Several area fire departments responded to fires that started when trees pulled down power lines. Alaska Forestry firefighters responded to a wildfire overnight west of Fairbanks. Fire information officer Sam Harrell says it started by a tree downing a power line in the Standard Creek Road area.

Harrell says there were also fires near Cripple Creek west of Fairbanks.

A fire nearly started at the home of Frank Chythlook when a huge white spruce tree came down right next to his house, taking power lines with it.

“I heard this crack, and it came down on top of a power line. It was kind of like, suspended by this power line, not quite touching the ground. I was glad that it didn’t blow the other way and crush the house,” he said.

Chythlook said a fire crew monitored the situation and kept people from approaching.
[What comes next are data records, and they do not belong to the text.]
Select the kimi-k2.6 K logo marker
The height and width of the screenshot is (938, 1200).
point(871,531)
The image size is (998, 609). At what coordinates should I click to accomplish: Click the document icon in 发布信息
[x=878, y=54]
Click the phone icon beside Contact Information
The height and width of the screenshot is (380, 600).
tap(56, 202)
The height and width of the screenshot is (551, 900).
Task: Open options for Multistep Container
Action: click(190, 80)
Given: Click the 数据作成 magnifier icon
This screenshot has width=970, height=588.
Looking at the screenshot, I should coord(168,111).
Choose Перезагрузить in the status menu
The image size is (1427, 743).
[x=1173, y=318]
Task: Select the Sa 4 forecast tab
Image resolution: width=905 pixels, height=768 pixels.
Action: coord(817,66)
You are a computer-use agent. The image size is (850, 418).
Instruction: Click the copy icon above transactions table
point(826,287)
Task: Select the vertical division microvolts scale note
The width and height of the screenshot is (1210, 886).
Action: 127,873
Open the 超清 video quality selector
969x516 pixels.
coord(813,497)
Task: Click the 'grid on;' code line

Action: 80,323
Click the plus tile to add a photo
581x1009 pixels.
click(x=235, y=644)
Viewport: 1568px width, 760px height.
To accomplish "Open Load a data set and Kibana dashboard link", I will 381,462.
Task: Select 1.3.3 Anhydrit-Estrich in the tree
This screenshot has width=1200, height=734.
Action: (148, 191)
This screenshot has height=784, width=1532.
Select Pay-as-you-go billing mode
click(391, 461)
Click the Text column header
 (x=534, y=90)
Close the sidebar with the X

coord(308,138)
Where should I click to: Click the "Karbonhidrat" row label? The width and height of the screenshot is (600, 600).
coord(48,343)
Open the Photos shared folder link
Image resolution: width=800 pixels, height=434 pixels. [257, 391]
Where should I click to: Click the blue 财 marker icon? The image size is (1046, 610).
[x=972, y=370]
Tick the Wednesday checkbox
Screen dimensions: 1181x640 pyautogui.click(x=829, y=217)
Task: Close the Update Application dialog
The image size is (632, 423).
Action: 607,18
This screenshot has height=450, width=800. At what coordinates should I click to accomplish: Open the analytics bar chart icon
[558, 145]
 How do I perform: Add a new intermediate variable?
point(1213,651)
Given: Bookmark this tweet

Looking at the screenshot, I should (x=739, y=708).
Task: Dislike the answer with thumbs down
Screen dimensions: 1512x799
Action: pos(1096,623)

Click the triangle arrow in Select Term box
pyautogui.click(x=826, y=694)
“After GVEA was called, they said, ‘hey, try to stay 300 feet away from a downed power line. I took that pretty seriously,” he said.

Renicka Gober was luckier — there were no power lines near the tree in her front yard — but a 40-foot black spruce broke off near its base and wrapped itself over her roof, breaking again at the apex. She was inside with her grandchildren eating dinner when it happened.

“I just heard the crackling of the tree and boom, it just fell over on top of my roof. And, uh, yeah, we were pretty scared. Neighbors came over to kind of check on us, you know, made sure that we were okay, which we were. You know, here I am, trying to figure out the next move on how to get the tree off of my roof,” she said.

This is the second region-wide power outage in the Interior in as many weeks.